DATA
*-*-*
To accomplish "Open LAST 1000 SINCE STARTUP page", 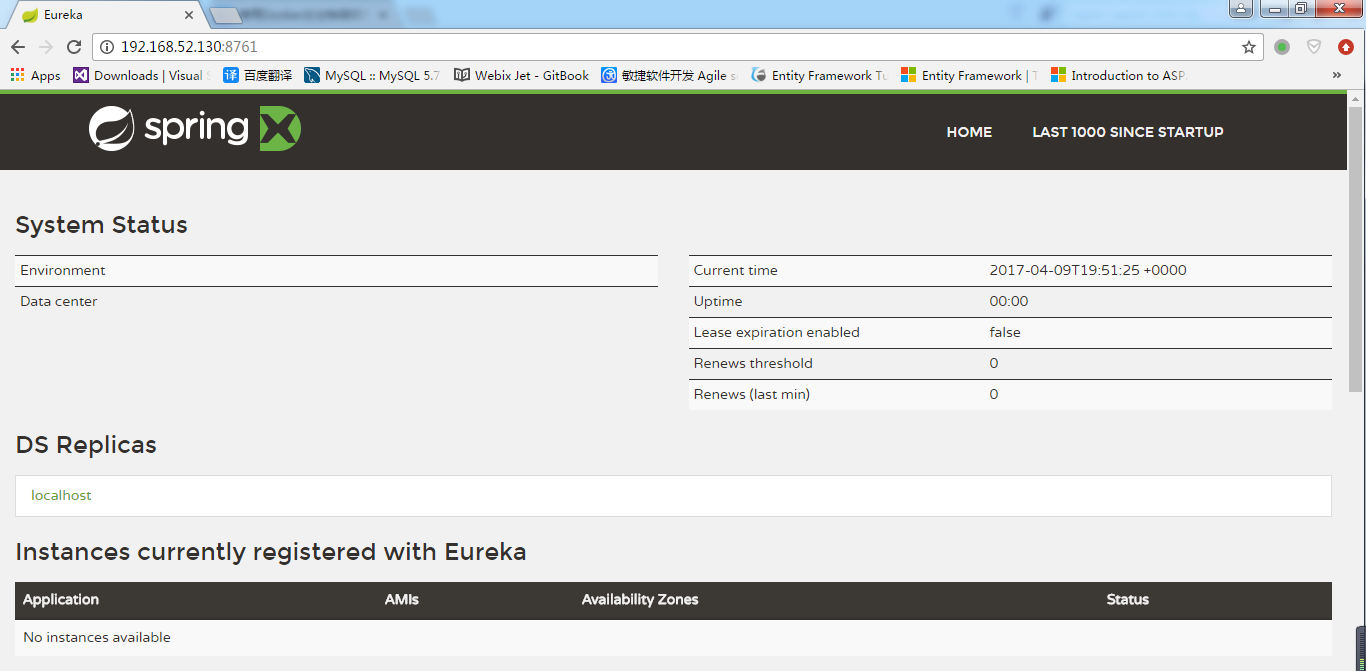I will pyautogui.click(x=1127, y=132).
*-*-*
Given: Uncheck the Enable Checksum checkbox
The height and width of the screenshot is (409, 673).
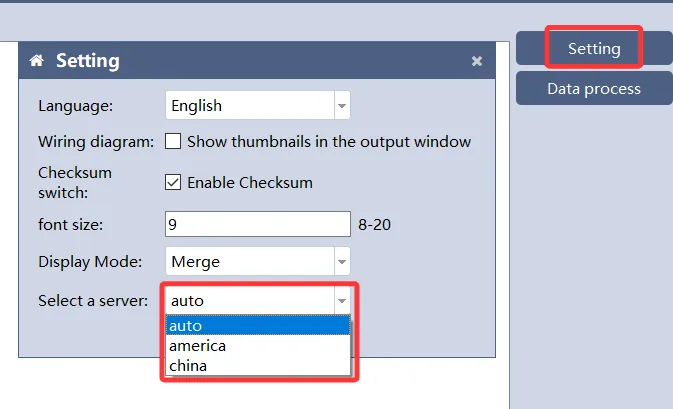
*-*-*
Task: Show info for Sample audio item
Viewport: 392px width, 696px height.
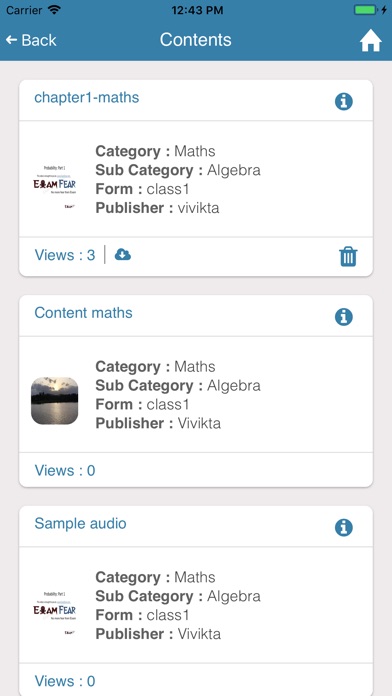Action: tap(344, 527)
*-*-*
Copy out each line of the data above, exactly, if it lies between the line holding "Given: Uncheck the Enable Checksum checkbox" and the line holding "The height and", inclusive; copy no other line.

Given: Uncheck the Enable Checksum checkbox
The height and width of the screenshot is (409, 673).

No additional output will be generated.